Whatley, representing the Auburn region, held fast to his promise to bring back a proposal like 2015’s SB 438. Early in February, he introduced SB 56, which stalled in the Senate Transportation and Energy Committee, unable to get a hearing. The bill eliminated limitations on both services offered and where municipal systems can offer those services.
In a January OANow article, Whatley explained that, once again, he was driven by the desire to improve economic development in Auburn:
On the local level, Sen. Tom Whatley, R-Auburn, is sponsoring two bills that he hopes will drive industry to and create jobs in Auburn and Opelika. An Internet availability bill would allow municipalities that offer their own high-speed [gigabit] Internet service, such as the city of Opelika, to expand and offer it in other areas, such as in Auburn and Russell or Tallapoosa counties, which are not eligible for [gigabit] service through private Internet companies.
“The [gigabit] service is something that businesses look for,” Whatley said, adding industries look at [gigabit] Internet the way they do school systems and water and sewer before moving their business into a city. “It’s an economic development tool.”
To Spread The Wealth
Opelika is proof positive in Alabama that municipal networks spur economic growth. Since deploying their Gigabit per second (Gbps) Fiber-to-the-Home (FTTH) network, the community has experienced significant growth, a number of awards, and local subscribers love the service they get from Opelika Power Services (OPS).

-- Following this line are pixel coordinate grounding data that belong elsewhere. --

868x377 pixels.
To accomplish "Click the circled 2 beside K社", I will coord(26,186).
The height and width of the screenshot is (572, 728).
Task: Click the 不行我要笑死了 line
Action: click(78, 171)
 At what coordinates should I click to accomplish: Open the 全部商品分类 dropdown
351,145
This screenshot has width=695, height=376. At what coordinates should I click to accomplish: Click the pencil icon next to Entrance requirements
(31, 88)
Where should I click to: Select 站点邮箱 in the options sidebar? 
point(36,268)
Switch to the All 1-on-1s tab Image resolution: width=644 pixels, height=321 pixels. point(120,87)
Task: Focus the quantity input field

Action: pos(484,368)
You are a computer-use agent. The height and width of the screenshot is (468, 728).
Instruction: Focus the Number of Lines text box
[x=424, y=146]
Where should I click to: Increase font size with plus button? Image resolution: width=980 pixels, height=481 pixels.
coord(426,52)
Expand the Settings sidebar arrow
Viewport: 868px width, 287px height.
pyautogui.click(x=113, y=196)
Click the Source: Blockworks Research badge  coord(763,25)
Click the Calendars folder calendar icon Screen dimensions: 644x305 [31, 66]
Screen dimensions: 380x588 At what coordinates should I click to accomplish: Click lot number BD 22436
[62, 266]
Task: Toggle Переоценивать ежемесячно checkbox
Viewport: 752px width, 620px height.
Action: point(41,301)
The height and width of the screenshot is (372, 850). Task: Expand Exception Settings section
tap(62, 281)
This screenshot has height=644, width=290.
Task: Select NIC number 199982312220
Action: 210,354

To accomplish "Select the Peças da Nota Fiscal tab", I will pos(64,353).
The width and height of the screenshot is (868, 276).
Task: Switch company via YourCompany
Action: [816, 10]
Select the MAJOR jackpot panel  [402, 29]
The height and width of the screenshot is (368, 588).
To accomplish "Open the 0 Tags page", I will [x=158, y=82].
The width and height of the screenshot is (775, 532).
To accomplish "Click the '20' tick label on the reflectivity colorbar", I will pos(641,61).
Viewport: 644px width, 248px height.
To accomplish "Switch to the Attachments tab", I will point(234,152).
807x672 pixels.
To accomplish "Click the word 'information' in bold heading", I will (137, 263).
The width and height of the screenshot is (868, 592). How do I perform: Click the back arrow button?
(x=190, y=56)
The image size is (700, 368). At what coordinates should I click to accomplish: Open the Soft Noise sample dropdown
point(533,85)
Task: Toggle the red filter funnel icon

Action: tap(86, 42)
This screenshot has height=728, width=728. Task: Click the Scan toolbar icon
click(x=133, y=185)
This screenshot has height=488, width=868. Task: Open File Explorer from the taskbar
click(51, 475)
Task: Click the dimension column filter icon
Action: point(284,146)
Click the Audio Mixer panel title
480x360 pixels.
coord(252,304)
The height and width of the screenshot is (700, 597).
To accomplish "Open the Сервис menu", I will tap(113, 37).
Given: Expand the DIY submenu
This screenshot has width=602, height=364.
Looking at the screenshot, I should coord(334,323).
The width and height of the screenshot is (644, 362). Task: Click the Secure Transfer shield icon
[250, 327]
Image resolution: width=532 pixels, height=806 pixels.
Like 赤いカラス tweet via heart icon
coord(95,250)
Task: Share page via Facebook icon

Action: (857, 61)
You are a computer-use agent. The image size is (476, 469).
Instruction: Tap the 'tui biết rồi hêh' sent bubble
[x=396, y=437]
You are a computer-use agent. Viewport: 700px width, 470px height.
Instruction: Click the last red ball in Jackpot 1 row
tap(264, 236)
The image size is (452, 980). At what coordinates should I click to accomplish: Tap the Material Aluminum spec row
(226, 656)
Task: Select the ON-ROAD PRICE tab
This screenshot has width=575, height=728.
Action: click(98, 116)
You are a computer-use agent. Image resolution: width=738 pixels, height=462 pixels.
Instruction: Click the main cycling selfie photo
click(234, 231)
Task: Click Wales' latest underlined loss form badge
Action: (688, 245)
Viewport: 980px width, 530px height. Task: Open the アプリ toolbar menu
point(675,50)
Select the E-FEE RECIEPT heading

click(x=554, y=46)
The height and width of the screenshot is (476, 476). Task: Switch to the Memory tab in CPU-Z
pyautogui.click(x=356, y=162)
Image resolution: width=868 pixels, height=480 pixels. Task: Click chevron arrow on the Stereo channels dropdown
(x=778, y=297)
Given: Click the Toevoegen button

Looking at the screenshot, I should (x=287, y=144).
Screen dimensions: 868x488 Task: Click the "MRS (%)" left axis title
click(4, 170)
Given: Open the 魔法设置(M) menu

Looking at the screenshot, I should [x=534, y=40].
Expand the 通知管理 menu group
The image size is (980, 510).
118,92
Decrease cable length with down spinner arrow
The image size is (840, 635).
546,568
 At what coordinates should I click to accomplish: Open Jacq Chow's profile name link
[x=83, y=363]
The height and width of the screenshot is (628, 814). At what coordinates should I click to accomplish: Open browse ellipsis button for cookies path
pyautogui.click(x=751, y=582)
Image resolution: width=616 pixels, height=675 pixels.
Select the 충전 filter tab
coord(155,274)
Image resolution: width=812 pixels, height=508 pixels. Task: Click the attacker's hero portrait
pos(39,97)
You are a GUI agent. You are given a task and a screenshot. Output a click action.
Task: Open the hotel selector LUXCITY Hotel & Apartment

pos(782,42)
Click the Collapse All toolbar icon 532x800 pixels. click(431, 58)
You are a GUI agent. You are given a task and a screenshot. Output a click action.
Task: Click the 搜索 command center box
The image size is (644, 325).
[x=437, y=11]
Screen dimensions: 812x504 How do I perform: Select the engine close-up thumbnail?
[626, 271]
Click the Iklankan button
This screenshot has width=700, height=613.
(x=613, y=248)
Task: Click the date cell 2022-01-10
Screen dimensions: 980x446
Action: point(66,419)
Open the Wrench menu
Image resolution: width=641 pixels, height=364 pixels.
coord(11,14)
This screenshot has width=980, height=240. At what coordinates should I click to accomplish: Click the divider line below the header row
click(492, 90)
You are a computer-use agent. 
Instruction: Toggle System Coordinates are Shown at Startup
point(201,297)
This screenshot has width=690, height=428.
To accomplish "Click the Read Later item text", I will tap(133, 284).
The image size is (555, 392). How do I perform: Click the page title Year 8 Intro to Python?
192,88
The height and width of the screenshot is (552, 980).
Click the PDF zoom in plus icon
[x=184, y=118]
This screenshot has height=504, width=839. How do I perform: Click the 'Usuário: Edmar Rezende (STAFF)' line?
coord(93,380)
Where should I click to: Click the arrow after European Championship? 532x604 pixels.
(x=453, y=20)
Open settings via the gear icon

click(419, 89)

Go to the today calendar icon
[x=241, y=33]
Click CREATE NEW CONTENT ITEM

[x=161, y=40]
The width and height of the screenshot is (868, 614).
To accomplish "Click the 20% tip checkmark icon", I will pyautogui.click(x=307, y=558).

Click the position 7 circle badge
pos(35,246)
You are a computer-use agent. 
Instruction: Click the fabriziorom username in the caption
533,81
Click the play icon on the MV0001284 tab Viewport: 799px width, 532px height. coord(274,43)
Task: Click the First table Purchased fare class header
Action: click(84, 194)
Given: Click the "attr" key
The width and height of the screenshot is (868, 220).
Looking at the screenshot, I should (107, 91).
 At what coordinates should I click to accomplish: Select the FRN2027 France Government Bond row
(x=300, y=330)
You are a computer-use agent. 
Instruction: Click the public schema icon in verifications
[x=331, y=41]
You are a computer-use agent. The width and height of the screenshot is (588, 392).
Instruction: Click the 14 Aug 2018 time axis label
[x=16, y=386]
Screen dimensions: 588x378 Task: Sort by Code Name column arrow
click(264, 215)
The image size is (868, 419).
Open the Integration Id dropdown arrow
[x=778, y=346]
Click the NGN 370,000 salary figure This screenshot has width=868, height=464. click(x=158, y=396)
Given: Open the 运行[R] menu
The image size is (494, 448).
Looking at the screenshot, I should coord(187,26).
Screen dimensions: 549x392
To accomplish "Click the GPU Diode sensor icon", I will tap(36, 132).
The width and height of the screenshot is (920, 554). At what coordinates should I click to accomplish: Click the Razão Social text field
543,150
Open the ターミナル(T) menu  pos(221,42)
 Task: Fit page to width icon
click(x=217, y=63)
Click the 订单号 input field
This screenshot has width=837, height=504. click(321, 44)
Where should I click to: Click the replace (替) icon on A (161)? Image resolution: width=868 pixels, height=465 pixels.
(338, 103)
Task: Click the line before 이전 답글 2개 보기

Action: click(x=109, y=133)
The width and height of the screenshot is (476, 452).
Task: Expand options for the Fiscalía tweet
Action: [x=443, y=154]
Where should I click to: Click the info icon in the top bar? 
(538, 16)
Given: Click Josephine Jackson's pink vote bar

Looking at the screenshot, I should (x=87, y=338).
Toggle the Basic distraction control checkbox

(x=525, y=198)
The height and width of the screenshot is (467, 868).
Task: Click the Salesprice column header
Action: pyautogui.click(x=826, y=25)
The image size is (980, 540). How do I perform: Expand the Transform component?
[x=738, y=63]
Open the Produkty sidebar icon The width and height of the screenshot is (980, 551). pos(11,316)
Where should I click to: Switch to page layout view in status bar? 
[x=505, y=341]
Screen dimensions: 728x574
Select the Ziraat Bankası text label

OPS would like to offer the same fast, affordable, reliable high-quality Gigabit connectivity to nearby Auburn, but the state’s restrictions prevent expansion. From a February OANow article on SB 56:
“We have an obligation to serve our citizens, but we can’t go across the street into Auburn. We can’t go across the street into the county. You’ve got some folks in the county who are literally in a digital desert,” [Opelika Mayor Gary] Fuller said. “The Opelika City Schools have a gig of Internet speed. Auburn does not have a gig of speed. We’d love to serve not only Auburn City Schools, but also Auburn University with ultra high-speed Internet.”…
“[The network is] owned by the citizens, just like the power company. The power company has been owned by the citizens for over 100 years,” Fuller said…
“We just want to offer our service to folks who don’t have service or inadequate service or less-than-ideal service…Sen. Whatley has been our champion on this.”
Mayor Fuller told OANow that he was ready to testify before the Transportation and Energy Committee but no hearing was ever scheduled before the session ended on May 4th.
An Easy Fix
With the Appellate Court considering the FCC’s reversal of state limitations in Tennessee and North Carolina, there is a chance that Sen. Whatley may not need to continue to press his colleagues for changes in state law. Rather than depending on federal intervention to set things right, however, state leaders have the opportunity to restore local authority now.
Sen. Whatley has the right idea - let communities make their own connectivity decisions by removing state barriers.